Ralph and Mary Ann soon made themselves a dugout on the side of the ridge, not far from where the others were building one.

When this was done they began clearing the sage brush from the land, above the settlement, where they had decided  to make the fields.

Their oldest son, John, who was ten years old and Hugh, next younger, who was eight this first summer on the ridge were able to help a great deal in this new enterprise for they, with the boys of the other families were assigned the task of herding the cows, which were herded in one herd. They were also instructed to keep a sharp lookout for Indians. This was hostile Indian country for only a short distance from this place the great Chief Walker laid buried. He had died on this very same Meadow Creek. Before the coming of the Mormon Pioneers this had been a favorite camping ground of the Indians. These Indians were not hostile, but they were feared because of their close connection with Chief Walker.

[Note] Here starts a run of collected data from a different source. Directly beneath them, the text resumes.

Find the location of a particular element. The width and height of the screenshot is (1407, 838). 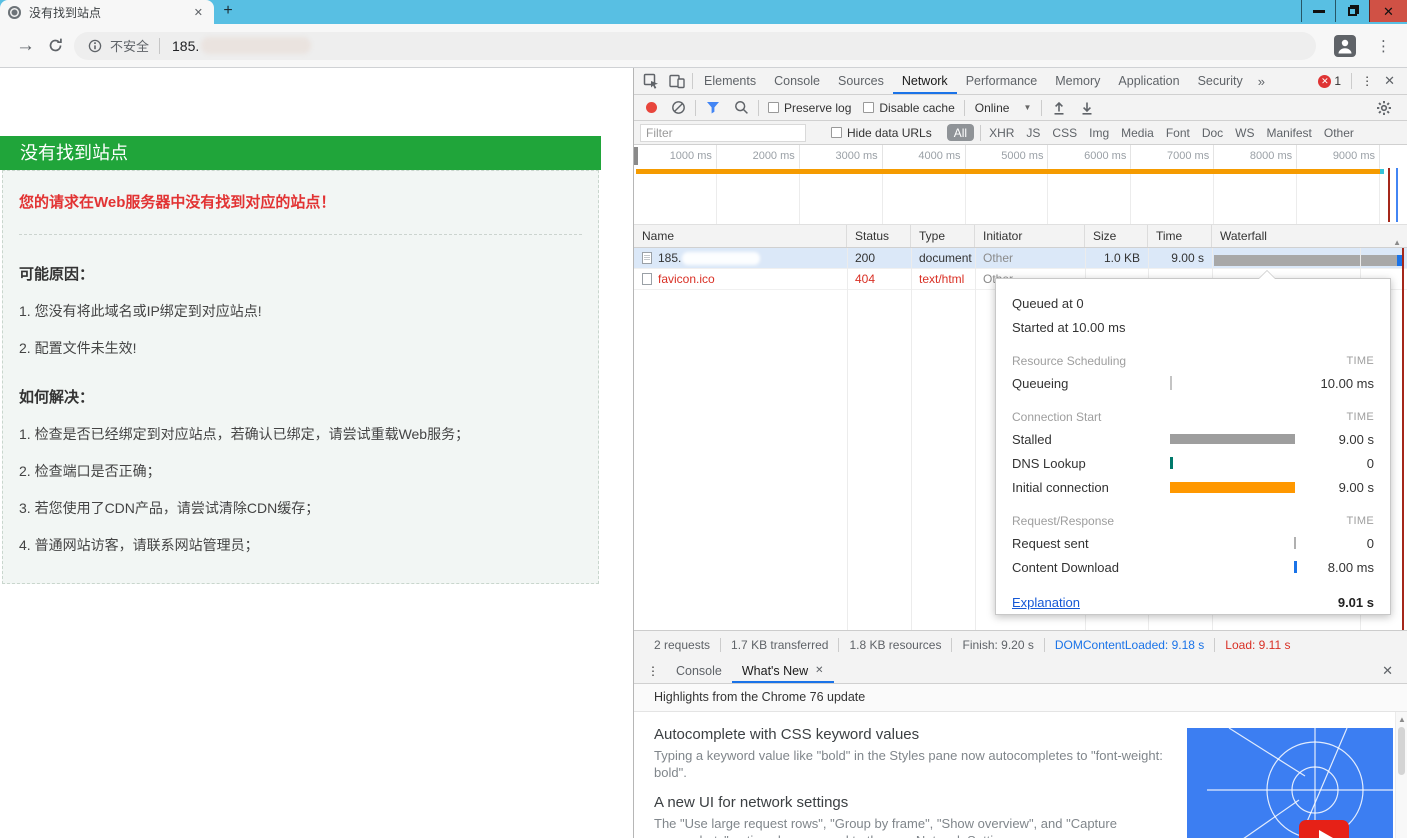

browser-tab: 没有找到站点 ✕ is located at coordinates (107, 12).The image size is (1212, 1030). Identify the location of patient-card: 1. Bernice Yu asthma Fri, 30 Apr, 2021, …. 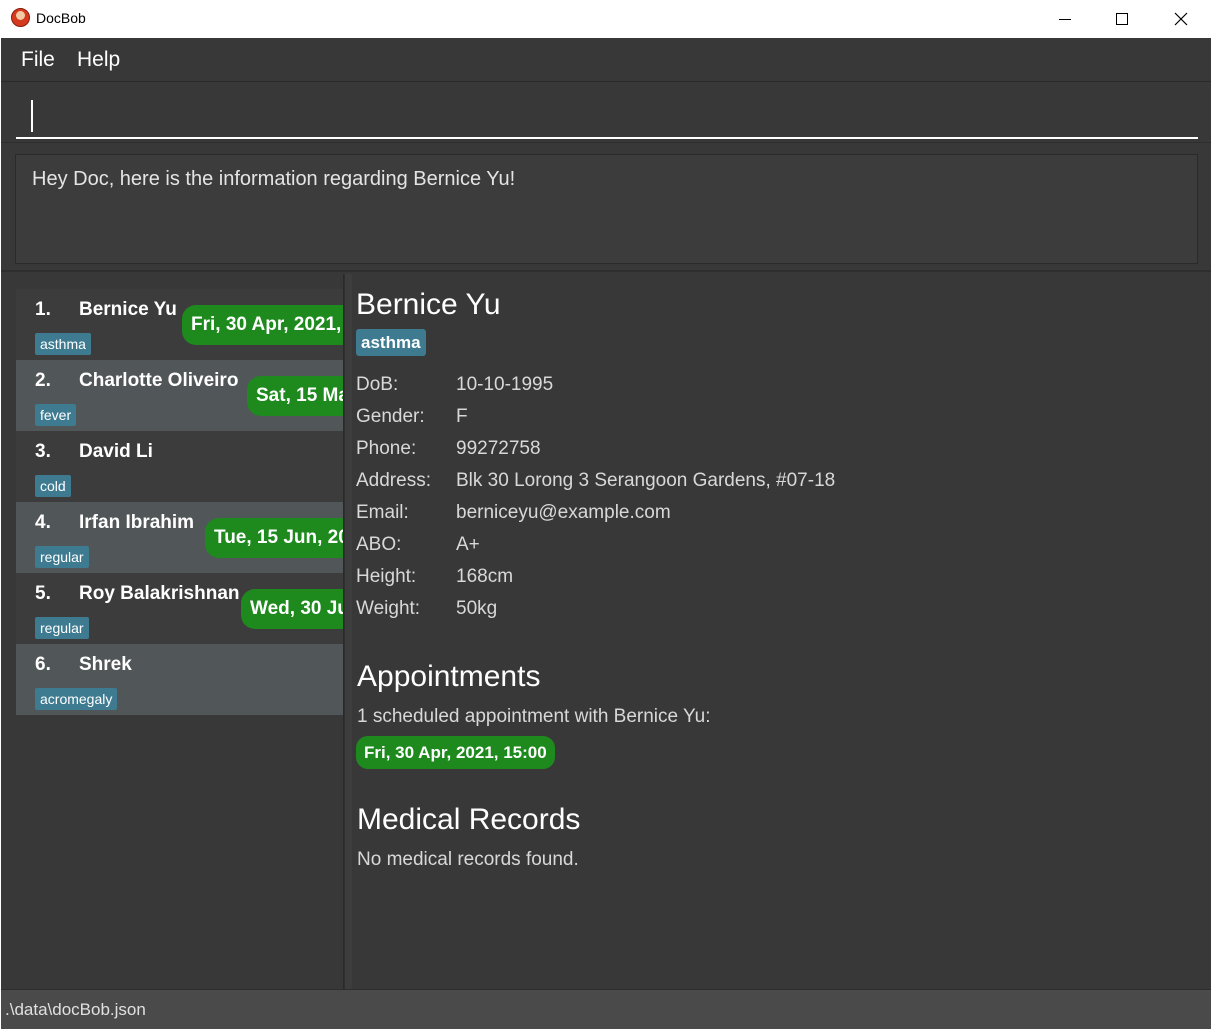
(180, 324). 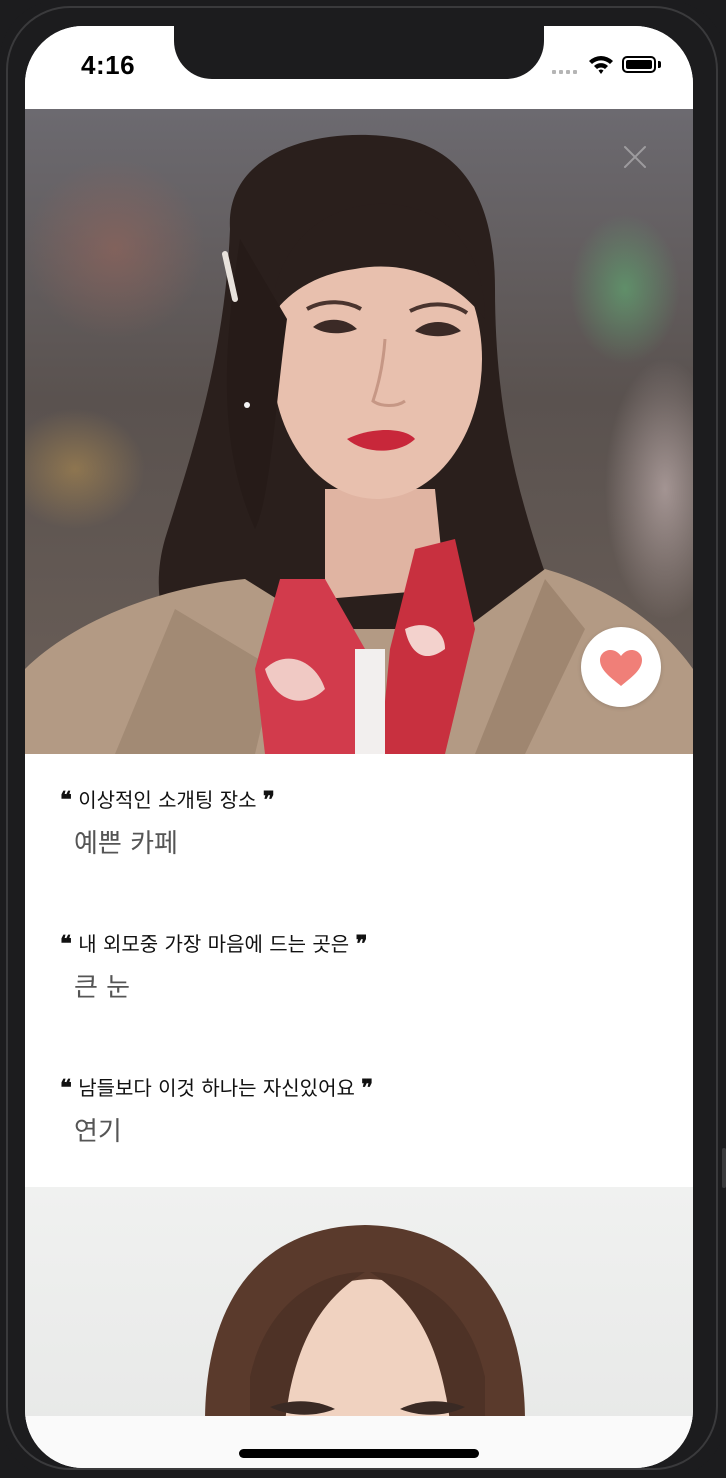 What do you see at coordinates (360, 1111) in the screenshot?
I see `qa-item: ❝ 남들보다 이것 하나는 자신있어요 ❞ 연기` at bounding box center [360, 1111].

Ralph was always friendly with Chief Kanosh and his Indians and they shared their scanty food supply with these Indians hoping that the friendship might continue.

That summer and fall they saw many immigrant trains pass. They had built their dugout homes along the ridge a short distance from the main travelled road to California, which came in just below the ridge.

Many of the members of these immigrant trains had helped to persecute and drive the Mormons from Missouri and other places. They did many things to annoy the Mormon Settlers as they passed through their settlements.

One day as John, Hugh and the other boys were herding the cows near the road on the ridge men from the immigrant train took the boy’s lunches from them and even shot at one of the little boys.